Wat mag een Wob-verzoek u kosten?
Niet heel lang geleden woedde een discussie over het al dan niet in rekening mogen brengen van kosten voor het behandelen van een verzoek om informatie, gebaseerd op de Wet openbaarheid van bestuur. Voorstanders vonden het terecht dat ambtelijke inspanningen niet zonder rekening konden worden verlangd. Tegenstanders meenden dat hiermee ten onrechte een drempel werd opgeworpen bij een grondwettelijk recht op informatie.
De vraag was dus of kosten in rekening konden worden gebracht en zo ja, voor welke verrichtingen. Met een uitspraak van de Hoge Raad en de Afdeling bestuursrechtspraak van de Raad van State werd duidelijk dat sommige kosten daadwerkelijk in rekening konden worden gebracht. In een recente uitspraak wordt duidelijk wie wat vooraf moet doen om duidelijk te maken dat er kosten kunnen zijn verbonden aan het behandelen van het Wob-verzoek en wat een verzoeker moet doen om een rekening te voorkomen.
De civiele en bestuursrechtelijke weg om kosten in rekening te brengen
Het behandelen van een Wob-verzoek brengt de nodige kosten met zich. Ambtenaren moeten de archieven induiken, de stukken beoordelen, kopieën maken en een en ander opsturen. Het recht biedt ogenschijnlijk een tweetal wegen (voor gemeenten) om dergelijke kosten in rekening te brengen. Enerzijds is er de Gemeentewet die de mogelijkheid biedt voor het heffen van leges. Leges kunnen in rekening worden gebracht indien diensten worden verleend, bijvoorbeeld bij het beoordelen van een aanvraag voor een omgevingsvergunningen om iets te mogen bouwen. Een enkele gemeente probeerde ook via deze weg kosten voor het behandelen van Wob-verzoeken in rekening te brengen. De vraag hierbij was of sprake was van diensten als bedoeld in artikel 229 van de Gemeentewet.

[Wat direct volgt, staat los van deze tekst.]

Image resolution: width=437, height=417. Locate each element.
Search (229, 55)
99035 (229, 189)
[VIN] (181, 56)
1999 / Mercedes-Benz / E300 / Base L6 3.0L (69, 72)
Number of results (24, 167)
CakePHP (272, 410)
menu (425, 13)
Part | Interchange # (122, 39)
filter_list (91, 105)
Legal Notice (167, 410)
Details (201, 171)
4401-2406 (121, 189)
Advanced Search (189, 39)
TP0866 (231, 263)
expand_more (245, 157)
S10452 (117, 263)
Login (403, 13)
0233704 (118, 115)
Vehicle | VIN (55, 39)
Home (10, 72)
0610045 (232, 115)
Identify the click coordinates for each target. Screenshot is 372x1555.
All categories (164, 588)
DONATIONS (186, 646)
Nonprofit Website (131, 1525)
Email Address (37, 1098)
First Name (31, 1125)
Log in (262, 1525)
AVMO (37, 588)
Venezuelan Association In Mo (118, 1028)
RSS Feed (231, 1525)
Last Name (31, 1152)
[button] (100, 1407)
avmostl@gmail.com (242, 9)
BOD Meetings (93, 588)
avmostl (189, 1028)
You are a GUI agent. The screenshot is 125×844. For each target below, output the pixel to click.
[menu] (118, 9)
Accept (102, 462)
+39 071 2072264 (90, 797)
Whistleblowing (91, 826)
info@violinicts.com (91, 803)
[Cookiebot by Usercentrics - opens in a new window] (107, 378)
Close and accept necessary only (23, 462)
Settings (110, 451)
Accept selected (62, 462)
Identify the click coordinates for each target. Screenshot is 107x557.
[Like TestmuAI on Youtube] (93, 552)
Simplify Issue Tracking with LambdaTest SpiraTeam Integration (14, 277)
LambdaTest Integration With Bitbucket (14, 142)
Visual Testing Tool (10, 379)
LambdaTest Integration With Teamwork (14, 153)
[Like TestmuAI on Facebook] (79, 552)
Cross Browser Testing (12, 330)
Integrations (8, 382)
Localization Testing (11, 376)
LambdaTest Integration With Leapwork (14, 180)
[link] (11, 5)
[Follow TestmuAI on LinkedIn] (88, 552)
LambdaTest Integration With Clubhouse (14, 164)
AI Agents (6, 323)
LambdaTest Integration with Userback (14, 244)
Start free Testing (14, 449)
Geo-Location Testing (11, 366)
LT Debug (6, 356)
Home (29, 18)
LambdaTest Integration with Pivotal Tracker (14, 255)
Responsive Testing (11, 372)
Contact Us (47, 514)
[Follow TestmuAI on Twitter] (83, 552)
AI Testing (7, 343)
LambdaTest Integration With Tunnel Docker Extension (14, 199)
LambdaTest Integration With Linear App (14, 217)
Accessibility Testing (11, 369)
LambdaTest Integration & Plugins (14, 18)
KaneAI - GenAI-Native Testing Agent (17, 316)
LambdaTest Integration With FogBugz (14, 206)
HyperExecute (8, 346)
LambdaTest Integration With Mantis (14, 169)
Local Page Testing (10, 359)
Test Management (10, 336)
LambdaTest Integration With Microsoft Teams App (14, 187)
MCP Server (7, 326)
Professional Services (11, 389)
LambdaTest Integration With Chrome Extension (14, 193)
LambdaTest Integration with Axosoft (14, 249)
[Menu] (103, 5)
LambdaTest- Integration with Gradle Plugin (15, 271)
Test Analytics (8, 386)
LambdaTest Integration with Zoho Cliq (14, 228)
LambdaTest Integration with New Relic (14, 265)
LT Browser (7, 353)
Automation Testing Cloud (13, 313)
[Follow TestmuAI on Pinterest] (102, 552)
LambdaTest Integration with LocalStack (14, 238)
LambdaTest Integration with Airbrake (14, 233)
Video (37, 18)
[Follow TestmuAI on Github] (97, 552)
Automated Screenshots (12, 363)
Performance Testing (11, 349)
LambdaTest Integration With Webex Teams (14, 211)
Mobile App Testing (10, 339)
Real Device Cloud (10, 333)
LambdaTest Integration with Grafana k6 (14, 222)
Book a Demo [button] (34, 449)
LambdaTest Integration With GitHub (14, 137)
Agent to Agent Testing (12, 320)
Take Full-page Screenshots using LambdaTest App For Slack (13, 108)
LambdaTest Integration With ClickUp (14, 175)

Na meerdere - soms tegenstrijdige - uitspraken, oordeelde de Hoge Raad uiteindelijk klip en klaar: ten aanzien van het opzoeken van declaraties, het anonimiseren van documenten en het vervaardigen van overzichten werd geoordeeld dat daarbij geen sprake is van diensten. Leges kunnen dan ook niet zien op deze kosten. Dit is anders voor het vervaardigen van kopieën nu daarin een individualiseerbaar aspect is aan te wijzen.
Naast de 'leges-weg', biedt ook de Wob zelf een grondslag voor het in rekening brengen van kosten. Op grond van artikel 12 kunnen regels worden gesteld met betrekking tot in rekening te brengen vergoedingen voor het ingevolge een verzoek om informatie vervaardigen van kopieën van documenten en uittreksels of samenvattingen van de inhoud daarvan. Hoe ver die wettelijke bepaling strekt, is met deze omschrijving wel duidelijk. Het gaat dus om kopieer-kosten en zolang die redelijk zijn, zo blijkt ook uit jurisprudentie van de Afdeling bestuursrechtspraak van de Raad van State, dan kunnen die kosten in rekening worden gebracht.
Hoe om te gaan met de mogelijke rekening
Met deze duidelijkheid ligt dan vervolgens nog de vraag voor wat de verzoeker moet doen met deze mogelijke kostenpost. Moet de verzoeker nu altijd rekening houden met kosten en zo ja, kan hij dergelijke kosten voorkomen?
Duidelijk is dat leges slechts in rekening kunnen worden gebracht als de legesverordening een grondslag biedt. Het is dus raadzaam die erop na te slaan alvorens een Wob-verzoek in te dienen. Een zelfde controlemoment is er indien ervoor is gekozen de Wob als grondslag te nemen voor het kunnen presenteren van een rekening. Ook dergelijke regels moeten in een verordening zijn opgenomen. Vooraf is dus na te gaan of een verzoek om informatie kosten met zich brengt.
Is dat bekend, maar is de verzoeker toch niet bereid kosten te dragen, dan doet hij er verstandig aan dit tijdig aan te geven zo leert een recente uitspraak. In het verzoek moet dan duidelijk worden opgenomen dat eiser het verstrekken van de informatie afhankelijk wil stellen van een voorafgaande kostenopgave. Niet onbelangrijk om te weten en om tijdig navraag te doen. Een bestuursorgaan kan natuurlijk uit eigen beweging in de ontvangstbevestiging opnemen dat het behandelen van het verzoek kan leiden tot een rekening. Het is dan aan de verzoeker om tijdig aan te geven of dit wel wenselijk is voor hem of haar.